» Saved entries
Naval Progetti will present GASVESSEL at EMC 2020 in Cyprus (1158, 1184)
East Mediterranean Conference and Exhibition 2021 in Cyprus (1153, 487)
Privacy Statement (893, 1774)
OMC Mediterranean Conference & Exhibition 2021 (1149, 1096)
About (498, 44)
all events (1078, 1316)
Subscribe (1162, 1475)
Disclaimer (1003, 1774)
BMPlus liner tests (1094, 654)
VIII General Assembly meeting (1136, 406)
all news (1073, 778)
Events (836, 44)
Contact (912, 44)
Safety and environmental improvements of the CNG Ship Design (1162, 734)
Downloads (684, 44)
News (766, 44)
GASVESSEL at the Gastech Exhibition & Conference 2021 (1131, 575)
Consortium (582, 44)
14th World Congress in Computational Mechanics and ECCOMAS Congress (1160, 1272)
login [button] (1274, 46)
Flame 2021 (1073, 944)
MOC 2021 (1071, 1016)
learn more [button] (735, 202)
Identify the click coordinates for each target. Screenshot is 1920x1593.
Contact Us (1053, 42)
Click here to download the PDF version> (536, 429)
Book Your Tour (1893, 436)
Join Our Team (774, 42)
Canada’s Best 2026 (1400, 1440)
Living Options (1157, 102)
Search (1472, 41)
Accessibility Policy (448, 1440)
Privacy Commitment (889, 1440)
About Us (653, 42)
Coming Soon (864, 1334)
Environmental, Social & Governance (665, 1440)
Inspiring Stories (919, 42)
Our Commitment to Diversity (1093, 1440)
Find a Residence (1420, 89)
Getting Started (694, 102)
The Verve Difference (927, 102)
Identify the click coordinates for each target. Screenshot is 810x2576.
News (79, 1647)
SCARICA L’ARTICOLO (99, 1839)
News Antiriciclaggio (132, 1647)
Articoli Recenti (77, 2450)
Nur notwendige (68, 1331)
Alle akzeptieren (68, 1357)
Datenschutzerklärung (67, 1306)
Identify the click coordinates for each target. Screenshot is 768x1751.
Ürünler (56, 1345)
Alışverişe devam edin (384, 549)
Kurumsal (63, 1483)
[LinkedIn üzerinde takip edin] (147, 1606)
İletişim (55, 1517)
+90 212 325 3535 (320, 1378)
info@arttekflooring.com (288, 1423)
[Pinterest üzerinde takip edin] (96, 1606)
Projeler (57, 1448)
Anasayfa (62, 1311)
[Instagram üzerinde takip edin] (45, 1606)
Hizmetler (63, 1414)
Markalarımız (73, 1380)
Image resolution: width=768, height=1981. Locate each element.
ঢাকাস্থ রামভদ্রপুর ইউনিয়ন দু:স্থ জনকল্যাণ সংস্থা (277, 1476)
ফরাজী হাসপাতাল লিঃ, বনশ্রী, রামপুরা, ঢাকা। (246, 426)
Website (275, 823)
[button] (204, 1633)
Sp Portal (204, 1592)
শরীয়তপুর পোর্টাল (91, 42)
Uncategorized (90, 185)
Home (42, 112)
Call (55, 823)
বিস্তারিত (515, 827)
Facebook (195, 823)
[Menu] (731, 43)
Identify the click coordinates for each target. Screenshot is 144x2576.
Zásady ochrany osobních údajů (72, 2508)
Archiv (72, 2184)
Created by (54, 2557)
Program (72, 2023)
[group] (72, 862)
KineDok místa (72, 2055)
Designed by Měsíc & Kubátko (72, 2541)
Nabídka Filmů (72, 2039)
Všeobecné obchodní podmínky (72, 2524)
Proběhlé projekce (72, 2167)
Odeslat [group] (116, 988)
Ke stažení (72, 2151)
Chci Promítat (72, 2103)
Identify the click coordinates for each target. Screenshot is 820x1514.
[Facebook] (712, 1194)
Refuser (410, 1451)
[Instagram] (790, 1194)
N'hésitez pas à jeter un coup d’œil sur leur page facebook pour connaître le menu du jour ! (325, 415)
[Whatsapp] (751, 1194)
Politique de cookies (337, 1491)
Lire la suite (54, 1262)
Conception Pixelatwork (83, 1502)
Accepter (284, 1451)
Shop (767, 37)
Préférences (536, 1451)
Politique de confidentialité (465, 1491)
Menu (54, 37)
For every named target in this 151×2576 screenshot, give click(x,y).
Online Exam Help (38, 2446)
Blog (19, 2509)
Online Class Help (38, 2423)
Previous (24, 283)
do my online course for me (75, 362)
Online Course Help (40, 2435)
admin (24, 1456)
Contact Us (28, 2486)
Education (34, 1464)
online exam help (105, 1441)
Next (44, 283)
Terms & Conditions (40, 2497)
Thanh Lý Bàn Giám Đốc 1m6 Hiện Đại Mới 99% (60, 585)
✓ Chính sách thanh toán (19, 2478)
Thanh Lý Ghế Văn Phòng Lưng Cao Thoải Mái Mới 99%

» TO DO
Please repeat every entry, exactly as it was written.

» TASK ANSWER
Naval Progetti will present GASVESSEL at EMC 2020 in Cyprus (1158, 1184)
East Mediterranean Conference and Exhibition 2021 in Cyprus (1153, 487)
Privacy Statement (893, 1774)
OMC Mediterranean Conference & Exhibition 2021 (1149, 1096)
About (498, 44)
all events (1078, 1316)
Subscribe (1162, 1475)
Disclaimer (1003, 1774)
BMPlus liner tests (1094, 654)
VIII General Assembly meeting (1136, 406)
all news (1073, 778)
Events (836, 44)
Contact (912, 44)
Safety and environmental improvements of the CNG Ship Design (1162, 734)
Downloads (684, 44)
News (766, 44)
GASVESSEL at the Gastech Exhibition & Conference 2021 (1131, 575)
Consortium (582, 44)
14th World Congress in Computational Mechanics and ECCOMAS Congress (1160, 1272)
login [button] (1274, 46)
Flame 2021 (1073, 944)
MOC 2021 (1071, 1016)
learn more [button] (735, 202)
Identify the click coordinates for each target. Screenshot is 1920x1593.
Contact Us (1053, 42)
Click here to download the PDF version> (536, 429)
Book Your Tour (1893, 436)
Join Our Team (774, 42)
Canada’s Best 2026 (1400, 1440)
Living Options (1157, 102)
Search (1472, 41)
Accessibility Policy (448, 1440)
Privacy Commitment (889, 1440)
About Us (653, 42)
Coming Soon (864, 1334)
Environmental, Social & Governance (665, 1440)
Inspiring Stories (919, 42)
Our Commitment to Diversity (1093, 1440)
Find a Residence (1420, 89)
Getting Started (694, 102)
The Verve Difference (927, 102)
Identify the click coordinates for each target. Screenshot is 810x2576.
News (79, 1647)
SCARICA L’ARTICOLO (99, 1839)
News Antiriciclaggio (132, 1647)
Articoli Recenti (77, 2450)
Nur notwendige (68, 1331)
Alle akzeptieren (68, 1357)
Datenschutzerklärung (67, 1306)
Identify the click coordinates for each target. Screenshot is 768x1751.
Ürünler (56, 1345)
Alışverişe devam edin (384, 549)
Kurumsal (63, 1483)
[LinkedIn üzerinde takip edin] (147, 1606)
İletişim (55, 1517)
+90 212 325 3535 (320, 1378)
info@arttekflooring.com (288, 1423)
[Pinterest üzerinde takip edin] (96, 1606)
Projeler (57, 1448)
Anasayfa (62, 1311)
[Instagram üzerinde takip edin] (45, 1606)
Hizmetler (63, 1414)
Markalarımız (73, 1380)
Image resolution: width=768, height=1981. Locate each element.
ঢাকাস্থ রামভদ্রপুর ইউনিয়ন দু:স্থ জনকল্যাণ সংস্থা (277, 1476)
ফরাজী হাসপাতাল লিঃ, বনশ্রী, রামপুরা, ঢাকা। (246, 426)
Website (275, 823)
[button] (204, 1633)
Sp Portal (204, 1592)
শরীয়তপুর পোর্টাল (91, 42)
Uncategorized (90, 185)
Home (42, 112)
Call (55, 823)
বিস্তারিত (515, 827)
Facebook (195, 823)
[Menu] (731, 43)
Identify the click coordinates for each target. Screenshot is 144x2576.
Zásady ochrany osobních údajů (72, 2508)
Archiv (72, 2184)
Created by (54, 2557)
Program (72, 2023)
[group] (72, 862)
KineDok místa (72, 2055)
Designed by Měsíc & Kubátko (72, 2541)
Nabídka Filmů (72, 2039)
Všeobecné obchodní podmínky (72, 2524)
Proběhlé projekce (72, 2167)
Odeslat [group] (116, 988)
Ke stažení (72, 2151)
Chci Promítat (72, 2103)
Identify the click coordinates for each target. Screenshot is 820x1514.
[Facebook] (712, 1194)
Refuser (410, 1451)
[Instagram] (790, 1194)
N'hésitez pas à jeter un coup d’œil sur leur page facebook pour connaître le menu du jour ! (325, 415)
[Whatsapp] (751, 1194)
Politique de cookies (337, 1491)
Lire la suite (54, 1262)
Conception Pixelatwork (83, 1502)
Accepter (284, 1451)
Shop (767, 37)
Préférences (536, 1451)
Politique de confidentialité (465, 1491)
Menu (54, 37)
For every named target in this 151×2576 screenshot, give click(x,y).
Online Exam Help (38, 2446)
Blog (19, 2509)
Online Class Help (38, 2423)
Previous (24, 283)
do my online course for me (75, 362)
Online Course Help (40, 2435)
admin (24, 1456)
Contact Us (28, 2486)
Education (34, 1464)
online exam help (105, 1441)
Next (44, 283)
Terms & Conditions (40, 2497)
Thanh Lý Bàn Giám Đốc 1m6 Hiện Đại Mới 99% (60, 585)
✓ Chính sách thanh toán (19, 2478)
Thanh Lý Ghế Văn Phòng Lưng Cao Thoải Mái Mới 99%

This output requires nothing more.